● WHAT THIS TASK INVOLVES: In the rows below, rename "Screen dimensions" to "Display size" wherever it occurs, and reproduce everything else unchanged.

● EXCERPTED RECORDS:
◆ ◆ ◆ ◆

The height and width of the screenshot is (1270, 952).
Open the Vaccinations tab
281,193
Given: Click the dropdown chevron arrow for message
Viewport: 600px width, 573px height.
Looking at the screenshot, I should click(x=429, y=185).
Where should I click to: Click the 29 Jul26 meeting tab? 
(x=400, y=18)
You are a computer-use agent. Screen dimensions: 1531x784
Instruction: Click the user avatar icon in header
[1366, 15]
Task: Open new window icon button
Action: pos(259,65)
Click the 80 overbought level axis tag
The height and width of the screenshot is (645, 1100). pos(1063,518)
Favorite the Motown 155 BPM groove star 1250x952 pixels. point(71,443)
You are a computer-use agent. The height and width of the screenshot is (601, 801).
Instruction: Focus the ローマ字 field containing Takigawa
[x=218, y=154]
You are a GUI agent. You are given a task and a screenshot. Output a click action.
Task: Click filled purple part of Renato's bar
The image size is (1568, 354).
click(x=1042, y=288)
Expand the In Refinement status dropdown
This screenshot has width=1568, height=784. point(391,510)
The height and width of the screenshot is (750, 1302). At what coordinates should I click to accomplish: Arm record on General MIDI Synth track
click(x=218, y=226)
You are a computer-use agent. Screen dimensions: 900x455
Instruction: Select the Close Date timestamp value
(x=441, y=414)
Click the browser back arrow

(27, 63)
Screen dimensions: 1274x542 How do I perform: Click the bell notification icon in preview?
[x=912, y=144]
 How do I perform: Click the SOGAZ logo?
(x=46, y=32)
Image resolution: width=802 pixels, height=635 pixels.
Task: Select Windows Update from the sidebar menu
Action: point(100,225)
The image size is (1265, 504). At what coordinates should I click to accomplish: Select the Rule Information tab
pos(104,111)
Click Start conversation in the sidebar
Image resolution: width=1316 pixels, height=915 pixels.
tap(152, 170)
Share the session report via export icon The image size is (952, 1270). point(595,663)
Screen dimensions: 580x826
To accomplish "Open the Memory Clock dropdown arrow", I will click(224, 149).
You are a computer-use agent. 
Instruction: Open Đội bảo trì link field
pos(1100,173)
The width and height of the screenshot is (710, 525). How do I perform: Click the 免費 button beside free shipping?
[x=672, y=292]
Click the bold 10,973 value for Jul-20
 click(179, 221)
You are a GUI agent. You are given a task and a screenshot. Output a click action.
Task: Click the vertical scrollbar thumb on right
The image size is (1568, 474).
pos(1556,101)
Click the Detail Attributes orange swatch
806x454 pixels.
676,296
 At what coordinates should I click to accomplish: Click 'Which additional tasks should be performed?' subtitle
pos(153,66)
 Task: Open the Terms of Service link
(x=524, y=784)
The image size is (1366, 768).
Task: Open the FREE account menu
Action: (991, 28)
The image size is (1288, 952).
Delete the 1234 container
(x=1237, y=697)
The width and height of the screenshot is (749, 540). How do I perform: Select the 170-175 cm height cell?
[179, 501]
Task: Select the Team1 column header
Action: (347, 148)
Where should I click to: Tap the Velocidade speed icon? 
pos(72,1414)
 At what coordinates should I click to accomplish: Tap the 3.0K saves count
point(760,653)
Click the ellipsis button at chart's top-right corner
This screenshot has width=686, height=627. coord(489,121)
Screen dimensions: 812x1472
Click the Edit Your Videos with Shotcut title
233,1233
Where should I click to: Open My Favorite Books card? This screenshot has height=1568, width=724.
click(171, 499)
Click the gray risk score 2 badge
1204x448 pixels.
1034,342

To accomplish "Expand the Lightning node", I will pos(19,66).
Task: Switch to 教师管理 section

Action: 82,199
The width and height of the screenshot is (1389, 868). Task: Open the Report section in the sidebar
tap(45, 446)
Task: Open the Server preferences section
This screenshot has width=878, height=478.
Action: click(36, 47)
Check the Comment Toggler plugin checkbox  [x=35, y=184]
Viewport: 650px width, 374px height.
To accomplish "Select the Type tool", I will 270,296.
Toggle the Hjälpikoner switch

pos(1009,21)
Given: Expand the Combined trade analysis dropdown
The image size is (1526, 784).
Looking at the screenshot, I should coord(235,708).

◆ ◆ ◆ ◆

● TASK RESULT:
The height and width of the screenshot is (1270, 952).
Open the Vaccinations tab
281,193
Given: Click the dropdown chevron arrow for message
Viewport: 600px width, 573px height.
Looking at the screenshot, I should click(x=429, y=185).
Where should I click to: Click the 29 Jul26 meeting tab? 
(x=400, y=18)
You are a computer-use agent. Display size: 1531x784
Instruction: Click the user avatar icon in header
[1366, 15]
Task: Open new window icon button
Action: pos(259,65)
Click the 80 overbought level axis tag
The height and width of the screenshot is (645, 1100). pos(1063,518)
Favorite the Motown 155 BPM groove star 1250x952 pixels. point(71,443)
You are a computer-use agent. The height and width of the screenshot is (601, 801).
Instruction: Focus the ローマ字 field containing Takigawa
[x=218, y=154]
You are a GUI agent. You are given a task and a screenshot. Output a click action.
Task: Click filled purple part of Renato's bar
The image size is (1568, 354).
click(x=1042, y=288)
Expand the In Refinement status dropdown
This screenshot has width=1568, height=784. point(391,510)
The height and width of the screenshot is (750, 1302). At what coordinates should I click to accomplish: Arm record on General MIDI Synth track
click(x=218, y=226)
You are a computer-use agent. Display size: 900x455
Instruction: Select the Close Date timestamp value
(x=441, y=414)
Click the browser back arrow

(27, 63)
Display size: 1274x542 How do I perform: Click the bell notification icon in preview?
[x=912, y=144]
 How do I perform: Click the SOGAZ logo?
(x=46, y=32)
Image resolution: width=802 pixels, height=635 pixels.
Task: Select Windows Update from the sidebar menu
Action: point(100,225)
The image size is (1265, 504). At what coordinates should I click to accomplish: Select the Rule Information tab
pos(104,111)
Click Start conversation in the sidebar
Image resolution: width=1316 pixels, height=915 pixels.
tap(152, 170)
Share the session report via export icon The image size is (952, 1270). point(595,663)
Display size: 580x826
To accomplish "Open the Memory Clock dropdown arrow", I will click(224, 149).
You are a computer-use agent. 
Instruction: Open Đội bảo trì link field
pos(1100,173)
The width and height of the screenshot is (710, 525). How do I perform: Click the 免費 button beside free shipping?
[x=672, y=292]
Click the bold 10,973 value for Jul-20
 click(179, 221)
You are a GUI agent. You are given a task and a screenshot. Output a click action.
Task: Click the vertical scrollbar thumb on right
The image size is (1568, 474).
pos(1556,101)
Click the Detail Attributes orange swatch
806x454 pixels.
676,296
 At what coordinates should I click to accomplish: Click 'Which additional tasks should be performed?' subtitle
pos(153,66)
 Task: Open the Terms of Service link
(x=524, y=784)
The image size is (1366, 768).
Task: Open the FREE account menu
Action: (991, 28)
The image size is (1288, 952).
Delete the 1234 container
(x=1237, y=697)
The width and height of the screenshot is (749, 540). How do I perform: Select the 170-175 cm height cell?
[179, 501]
Task: Select the Team1 column header
Action: (347, 148)
Where should I click to: Tap the Velocidade speed icon? 
pos(72,1414)
 At what coordinates should I click to accomplish: Tap the 3.0K saves count
point(760,653)
Click the ellipsis button at chart's top-right corner
This screenshot has width=686, height=627. coord(489,121)
Display size: 812x1472
Click the Edit Your Videos with Shotcut title
233,1233
Where should I click to: Open My Favorite Books card? This screenshot has height=1568, width=724.
click(171, 499)
Click the gray risk score 2 badge
1204x448 pixels.
1034,342

To accomplish "Expand the Lightning node", I will pos(19,66).
Task: Switch to 教师管理 section

Action: 82,199
The width and height of the screenshot is (1389, 868). Task: Open the Report section in the sidebar
tap(45, 446)
Task: Open the Server preferences section
This screenshot has width=878, height=478.
Action: click(36, 47)
Check the Comment Toggler plugin checkbox  [x=35, y=184]
Viewport: 650px width, 374px height.
To accomplish "Select the Type tool", I will 270,296.
Toggle the Hjälpikoner switch

pos(1009,21)
Given: Expand the Combined trade analysis dropdown
The image size is (1526, 784).
Looking at the screenshot, I should coord(235,708).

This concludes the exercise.